Stated problem |
Repeat the rows word for word, starting with the very first row and going on through the line that contains "Click the altitude", with that line included.

### Data to process

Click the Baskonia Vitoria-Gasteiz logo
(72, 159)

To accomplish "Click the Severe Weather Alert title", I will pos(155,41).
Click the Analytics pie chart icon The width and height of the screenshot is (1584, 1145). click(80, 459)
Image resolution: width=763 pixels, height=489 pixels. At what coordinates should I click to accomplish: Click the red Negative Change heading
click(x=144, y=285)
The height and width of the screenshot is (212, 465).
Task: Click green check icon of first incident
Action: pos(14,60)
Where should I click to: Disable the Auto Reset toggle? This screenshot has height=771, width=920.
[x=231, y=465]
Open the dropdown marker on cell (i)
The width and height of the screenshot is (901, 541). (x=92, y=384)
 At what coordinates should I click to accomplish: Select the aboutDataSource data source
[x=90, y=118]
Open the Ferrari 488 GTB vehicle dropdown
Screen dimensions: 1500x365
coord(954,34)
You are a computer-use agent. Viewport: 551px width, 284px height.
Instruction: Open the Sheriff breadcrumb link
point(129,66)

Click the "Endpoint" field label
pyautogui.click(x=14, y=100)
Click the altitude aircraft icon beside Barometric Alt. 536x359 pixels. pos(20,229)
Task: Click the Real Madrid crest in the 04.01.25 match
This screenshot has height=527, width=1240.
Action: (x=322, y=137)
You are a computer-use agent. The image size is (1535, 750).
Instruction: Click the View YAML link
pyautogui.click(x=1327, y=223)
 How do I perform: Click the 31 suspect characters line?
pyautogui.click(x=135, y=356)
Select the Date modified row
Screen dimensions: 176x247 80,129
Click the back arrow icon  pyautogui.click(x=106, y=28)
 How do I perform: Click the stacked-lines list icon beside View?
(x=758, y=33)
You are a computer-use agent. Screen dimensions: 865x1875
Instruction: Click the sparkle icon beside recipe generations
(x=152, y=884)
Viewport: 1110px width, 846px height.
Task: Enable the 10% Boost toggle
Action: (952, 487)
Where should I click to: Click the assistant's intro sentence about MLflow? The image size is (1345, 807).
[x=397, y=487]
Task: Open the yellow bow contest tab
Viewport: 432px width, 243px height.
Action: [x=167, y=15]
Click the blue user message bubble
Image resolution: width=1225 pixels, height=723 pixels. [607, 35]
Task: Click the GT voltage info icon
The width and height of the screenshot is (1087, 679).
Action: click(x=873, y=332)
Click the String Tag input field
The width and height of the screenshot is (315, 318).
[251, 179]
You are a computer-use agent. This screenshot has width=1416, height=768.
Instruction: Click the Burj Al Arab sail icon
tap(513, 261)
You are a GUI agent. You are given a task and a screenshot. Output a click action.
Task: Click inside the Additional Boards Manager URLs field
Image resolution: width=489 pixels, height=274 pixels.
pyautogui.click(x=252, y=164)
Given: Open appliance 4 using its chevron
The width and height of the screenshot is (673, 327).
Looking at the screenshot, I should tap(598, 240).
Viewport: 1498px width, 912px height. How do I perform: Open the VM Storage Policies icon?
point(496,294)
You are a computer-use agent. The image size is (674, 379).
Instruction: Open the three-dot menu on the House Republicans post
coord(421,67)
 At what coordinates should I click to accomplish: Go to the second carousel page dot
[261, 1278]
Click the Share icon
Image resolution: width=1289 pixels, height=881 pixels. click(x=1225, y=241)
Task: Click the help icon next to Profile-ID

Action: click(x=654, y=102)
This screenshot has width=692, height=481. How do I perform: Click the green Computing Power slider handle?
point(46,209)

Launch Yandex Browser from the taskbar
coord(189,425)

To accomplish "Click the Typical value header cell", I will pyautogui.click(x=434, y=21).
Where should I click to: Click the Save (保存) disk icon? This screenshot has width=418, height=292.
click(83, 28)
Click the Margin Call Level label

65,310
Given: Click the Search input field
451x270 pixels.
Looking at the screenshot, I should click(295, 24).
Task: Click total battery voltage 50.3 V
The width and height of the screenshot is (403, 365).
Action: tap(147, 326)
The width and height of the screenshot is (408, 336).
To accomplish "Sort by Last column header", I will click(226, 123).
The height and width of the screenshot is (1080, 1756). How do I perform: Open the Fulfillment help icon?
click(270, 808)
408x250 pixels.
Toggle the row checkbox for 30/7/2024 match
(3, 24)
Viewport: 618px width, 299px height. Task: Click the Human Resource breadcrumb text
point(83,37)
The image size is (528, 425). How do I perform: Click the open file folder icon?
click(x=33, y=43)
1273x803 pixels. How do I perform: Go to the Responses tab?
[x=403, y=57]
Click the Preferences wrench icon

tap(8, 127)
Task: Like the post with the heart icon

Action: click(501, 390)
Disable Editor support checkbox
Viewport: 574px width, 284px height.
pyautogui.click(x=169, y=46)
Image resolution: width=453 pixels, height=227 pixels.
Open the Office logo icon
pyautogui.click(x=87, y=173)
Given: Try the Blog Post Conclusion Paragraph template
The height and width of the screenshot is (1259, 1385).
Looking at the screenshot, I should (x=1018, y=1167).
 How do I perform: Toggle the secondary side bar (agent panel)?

######

Answer for this exercise |
Click the Baskonia Vitoria-Gasteiz logo
(72, 159)

To accomplish "Click the Severe Weather Alert title", I will pos(155,41).
Click the Analytics pie chart icon The width and height of the screenshot is (1584, 1145). click(80, 459)
Image resolution: width=763 pixels, height=489 pixels. At what coordinates should I click to accomplish: Click the red Negative Change heading
click(x=144, y=285)
The height and width of the screenshot is (212, 465).
Task: Click green check icon of first incident
Action: pos(14,60)
Where should I click to: Disable the Auto Reset toggle? This screenshot has height=771, width=920.
[x=231, y=465]
Open the dropdown marker on cell (i)
The width and height of the screenshot is (901, 541). (x=92, y=384)
 At what coordinates should I click to accomplish: Select the aboutDataSource data source
[x=90, y=118]
Open the Ferrari 488 GTB vehicle dropdown
Screen dimensions: 1500x365
coord(954,34)
You are a computer-use agent. Viewport: 551px width, 284px height.
Instruction: Open the Sheriff breadcrumb link
point(129,66)

Click the "Endpoint" field label
pyautogui.click(x=14, y=100)
Click the altitude aircraft icon beside Barometric Alt. 536x359 pixels. pos(20,229)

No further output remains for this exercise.